Human-machine interaction (HMI) and human-robot interaction (HRI) can assist structural monitoring and structural dynamics testing in the laboratory and field. In vibratory experimentation, one mode of generating vibration is to use electrodynamic exciters. Manual control is a common way of setting the input of the exciter by the operator. To measure the structural responses to these generated vibrations sensors are attached to the structure. These sensors can be deployed by repeatable robots with high endurance, which require on-the-fly control. If the interface between operators and the controls was augmented, then operators can visualize the experiments, exciter levels, and define robot input with a better awareness of the area of interest. Robots can provide better aid to humans if intelligent on-the-fly control of the robot is: (1) quantified and presented to the human; (2) conducted in real-time for human feedback informed by data. Information provided by the new interface would be used to change the control input based on their understanding of real-time parameters. This research proposes using Augmented Reality (AR) applications to provide humans with sensor feedback and control of actuators and robots. This method improves cognition by allowing the operator to maintain awareness of structures while adjusting conditions accordingly with the assistance of the new real-time interface. One interface application is developed to plot sensor data in addition to voltage, frequency, and duration controls for vibration generation. Two more applications are developed under similar framework, one to control the position of a mediating robot and one to control the frequency of the robot movement. This paper presents the proposed model for the new control loop and then compares the new approach with a traditional method by measuring time delay in control input and user efficiency.

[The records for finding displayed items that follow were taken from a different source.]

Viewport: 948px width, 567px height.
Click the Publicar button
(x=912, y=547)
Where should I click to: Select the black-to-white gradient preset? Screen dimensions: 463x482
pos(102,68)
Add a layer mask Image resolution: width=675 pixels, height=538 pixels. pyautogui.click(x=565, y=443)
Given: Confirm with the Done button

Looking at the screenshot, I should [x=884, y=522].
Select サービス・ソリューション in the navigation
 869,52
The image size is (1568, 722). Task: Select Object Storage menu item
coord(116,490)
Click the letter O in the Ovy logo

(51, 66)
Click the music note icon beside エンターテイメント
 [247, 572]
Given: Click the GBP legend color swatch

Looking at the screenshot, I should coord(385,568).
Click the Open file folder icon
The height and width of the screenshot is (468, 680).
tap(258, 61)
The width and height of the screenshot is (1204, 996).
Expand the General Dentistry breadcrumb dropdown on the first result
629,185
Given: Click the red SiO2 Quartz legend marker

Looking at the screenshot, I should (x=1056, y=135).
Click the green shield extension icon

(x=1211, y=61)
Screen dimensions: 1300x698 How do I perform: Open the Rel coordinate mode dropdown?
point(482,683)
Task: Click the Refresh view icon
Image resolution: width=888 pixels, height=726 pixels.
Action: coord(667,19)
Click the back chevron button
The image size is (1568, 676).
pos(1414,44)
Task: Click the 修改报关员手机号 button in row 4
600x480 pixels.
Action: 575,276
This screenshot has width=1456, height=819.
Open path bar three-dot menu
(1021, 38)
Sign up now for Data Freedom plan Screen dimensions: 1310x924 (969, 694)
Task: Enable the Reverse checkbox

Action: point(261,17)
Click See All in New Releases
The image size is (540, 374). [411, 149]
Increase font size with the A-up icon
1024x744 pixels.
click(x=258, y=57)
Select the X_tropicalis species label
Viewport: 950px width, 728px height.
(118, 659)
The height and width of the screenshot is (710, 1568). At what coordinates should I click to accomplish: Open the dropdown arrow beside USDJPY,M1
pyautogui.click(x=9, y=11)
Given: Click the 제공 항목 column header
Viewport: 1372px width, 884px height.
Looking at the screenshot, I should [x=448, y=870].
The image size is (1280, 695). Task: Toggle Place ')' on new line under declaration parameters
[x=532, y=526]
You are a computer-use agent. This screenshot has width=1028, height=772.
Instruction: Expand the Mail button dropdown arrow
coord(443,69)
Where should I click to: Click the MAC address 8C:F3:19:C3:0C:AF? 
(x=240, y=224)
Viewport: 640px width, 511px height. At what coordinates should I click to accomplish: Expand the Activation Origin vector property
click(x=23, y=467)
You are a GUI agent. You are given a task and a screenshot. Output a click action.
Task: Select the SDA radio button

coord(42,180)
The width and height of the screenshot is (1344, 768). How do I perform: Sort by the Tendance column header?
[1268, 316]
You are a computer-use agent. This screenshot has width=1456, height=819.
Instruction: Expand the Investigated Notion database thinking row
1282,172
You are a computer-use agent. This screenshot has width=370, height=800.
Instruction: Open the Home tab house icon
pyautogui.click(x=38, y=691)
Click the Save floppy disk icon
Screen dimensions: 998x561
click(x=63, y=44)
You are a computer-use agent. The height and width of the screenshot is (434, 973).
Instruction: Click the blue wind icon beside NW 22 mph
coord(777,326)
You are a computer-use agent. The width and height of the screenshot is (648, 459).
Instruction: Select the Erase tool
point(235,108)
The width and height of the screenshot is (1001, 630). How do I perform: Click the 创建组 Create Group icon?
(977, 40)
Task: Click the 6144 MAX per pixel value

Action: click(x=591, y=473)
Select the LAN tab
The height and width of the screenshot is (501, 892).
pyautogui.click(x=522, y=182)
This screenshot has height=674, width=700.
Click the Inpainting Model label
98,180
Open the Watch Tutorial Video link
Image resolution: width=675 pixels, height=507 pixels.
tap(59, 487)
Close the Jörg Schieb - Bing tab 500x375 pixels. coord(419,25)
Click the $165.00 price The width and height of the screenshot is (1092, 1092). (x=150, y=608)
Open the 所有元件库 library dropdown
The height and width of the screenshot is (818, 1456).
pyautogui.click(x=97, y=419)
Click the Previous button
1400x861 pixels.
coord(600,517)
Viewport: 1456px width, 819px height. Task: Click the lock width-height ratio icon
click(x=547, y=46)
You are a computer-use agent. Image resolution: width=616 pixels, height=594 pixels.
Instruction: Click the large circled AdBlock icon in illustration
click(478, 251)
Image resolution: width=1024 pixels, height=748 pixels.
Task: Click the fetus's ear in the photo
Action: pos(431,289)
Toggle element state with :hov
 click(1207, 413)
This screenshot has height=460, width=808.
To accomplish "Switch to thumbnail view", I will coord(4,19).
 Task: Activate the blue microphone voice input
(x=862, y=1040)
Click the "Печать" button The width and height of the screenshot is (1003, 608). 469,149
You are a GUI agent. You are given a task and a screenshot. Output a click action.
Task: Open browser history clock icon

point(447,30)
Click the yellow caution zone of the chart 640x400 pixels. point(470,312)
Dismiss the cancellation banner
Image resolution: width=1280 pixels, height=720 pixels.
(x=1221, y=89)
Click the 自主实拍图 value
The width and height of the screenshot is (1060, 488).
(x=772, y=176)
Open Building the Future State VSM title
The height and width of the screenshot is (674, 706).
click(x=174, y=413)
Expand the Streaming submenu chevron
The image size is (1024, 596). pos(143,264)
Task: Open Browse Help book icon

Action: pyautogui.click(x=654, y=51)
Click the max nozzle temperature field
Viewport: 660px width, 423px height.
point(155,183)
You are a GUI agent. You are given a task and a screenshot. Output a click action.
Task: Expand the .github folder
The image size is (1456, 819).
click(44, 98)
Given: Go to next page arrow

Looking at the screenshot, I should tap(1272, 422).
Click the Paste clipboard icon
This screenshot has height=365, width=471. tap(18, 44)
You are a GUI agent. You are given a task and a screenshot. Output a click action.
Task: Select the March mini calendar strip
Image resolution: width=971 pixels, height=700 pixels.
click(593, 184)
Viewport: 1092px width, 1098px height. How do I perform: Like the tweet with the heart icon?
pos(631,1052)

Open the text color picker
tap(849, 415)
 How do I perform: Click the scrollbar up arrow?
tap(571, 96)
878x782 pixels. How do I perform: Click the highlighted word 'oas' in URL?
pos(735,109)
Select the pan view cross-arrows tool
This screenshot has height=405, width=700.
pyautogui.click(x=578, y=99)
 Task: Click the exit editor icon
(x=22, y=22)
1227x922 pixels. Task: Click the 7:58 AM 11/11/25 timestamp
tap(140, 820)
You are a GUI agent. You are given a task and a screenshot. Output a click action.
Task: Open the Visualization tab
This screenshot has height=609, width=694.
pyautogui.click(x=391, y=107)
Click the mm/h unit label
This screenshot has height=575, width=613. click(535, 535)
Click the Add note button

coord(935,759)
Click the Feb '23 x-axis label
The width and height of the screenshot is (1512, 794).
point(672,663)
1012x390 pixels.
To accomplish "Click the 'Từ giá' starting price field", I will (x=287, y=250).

翻译：人机交互（HMI）与人机协作（HRI）能够在实验室及现场环境中辅助结构监测与结构动力学测试。在振动实验中，电磁激振器是产生振动的一种典型装置。操作员通常通过手动控制方式设定激振器输入参数。为测量结构对生成振动的响应，需在待测结构上安装传感器。此类传感器可由高耐久性可重复部署机器人完成布设，这要求机器人具备实时控制能力。若操作员与控制界面之间实现增强交互，操作员便可直观观察实验过程、激振器输出水平，并在更清晰认知目标区域的前提下定义机器人输入参数。若机器人的智能实时控制满足以下条件，则能为人类提供更有效辅助：（1）量化控制参数并呈现给操作员；（2）基于数据驱动的实时反馈实现人机交互。新型界面提供的实时参数认知将被用于调整控制输入参数。本研究提出利用增强现实（AR）应用为操作员提供传感器反馈信号及执行器/机器人控制能力。该方法通过新型实时界面辅助操作员在调整参数时保持对结构状态的认知，从而提升认知效率。第一个应用程序可实现传感器数据可视化，同时集成振动发生器的电压、频率与时长控制功能。基于相同框架，另开发了两个应用程序分别用于控制中介机器人的位置参数及机器人运动频率。本文首先提出新型控制回路的理论模型，随后通过测量控制输入时延与用户操作效率，将新方法与传统方法进行对比分析。